The reason the majority of JWP in North America are nurseries are grafted is that the majority of JWP from seed do not meet bonsai standards for attractive pines. They are often yellow-green rather than deep green or blue-green and the "blue" seedlings are very rare. Short needles are not the rule, and most from seed have twisting in their needles . So if you germinate 100 seeds, maybe a couple will be passible for bonsai as far as needle characteristics go. The named cultivars were selected from thousands of seedlings.

I am encouraging you to do grow JWP from seed. But I am also encouraging you to be selective as to which seedlings you grow on to larger plants. Somewhere around 2 year mark you should be able to cull out 90% of the seedlings as less than desirable for bonsai. Especially if you are looking for "blue" JWP you may need to raise hundreds of seedlings to get just a couple.

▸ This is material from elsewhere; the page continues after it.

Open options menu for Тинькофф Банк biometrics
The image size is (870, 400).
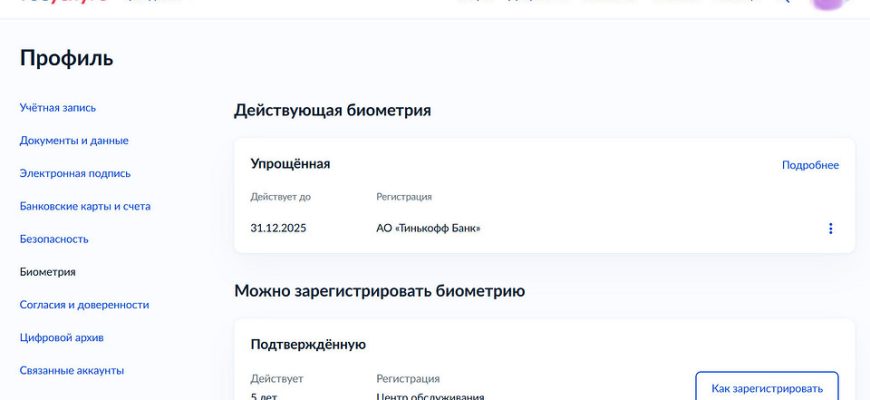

Interestingly, with JBP and JRP the percentage of seedlings from seed that seem acceptable for bonsai do seem to be higher. Near or over 50%. In part because the "blue" color sought after in JWP is simply not a possibility in JBP or JRP. These 2 species simply don't "do blue". Twisting in the needles is a flaw, and can be selected against.
 
the majority of JWP from seed do not meet bonsai standards for attractive pines. They are often yellow-green rather than deep green or blue-green and the "blue" seedlings are very rare
Interesting comment, I have noticed that the seedlings change colour ( deepen darker green first then later a bluish tinge) as they mature. The new growth is always a lighter almost yellow green. For example the batch of JWP seeds I germinated last year have dark green juvenile needles with a bluish tinge, the newest juvenile needles are yellow/ green. One of the other variable is cooler temperatures for the seedlings pushing new needles. I will be interested to see how the seed batches collected from a variety of sites in Japan compare or contrast in needle size, shape and colour development. The seeds I acquired come from three separate areas. Expect there should be some regional differences.
Selecting or acquiring established known cultivars is definitely the best route to ensure the needle size, structure and colour that one might prefer. Also interesting to note the variety of needle shape, size and colour on the JWP shown in Kokufu and Taken Ten that are wild collected trees as opposed to " cultivars" .
 
I’ve been purchasing Mt Ishizuchi (Shikoku island) JWP seedlings from Julian Adams for years, and recently 3 other JWP seedlings (northern Honshu variety) from another vendor. All of the Ishizuchi JWP seedlings exhibited the typical gorgeous silvery, blue-green needles that are relatively straight and short when grown in bonsai soil. The northern Honshu JWP seedlings had dark green foliage and even shorter short and straight needles reminiscent of Zuisho. I’ve noticed that when grown in-ground, those needle differences start to show a little more, but certainly or not in a way that made them poor candidates for bonsai.

Now, the main risk of growing JWP from seed in North America (at least east of the Mississippi River is the chance of local EWP pollen, which could lead to much longer needles. Julian mentions this issue in his book on pines as have others on this forum. Some JWP seedlings might exhibit yellowish tinge in their foliage during dormancy, but that shouldn’t be considered a flaw since most conifers tend to do this when dormant.

Another reason to be concerned about EWP genes mixing with JWP is that EWP bark takes much longer to mature than that of JWP.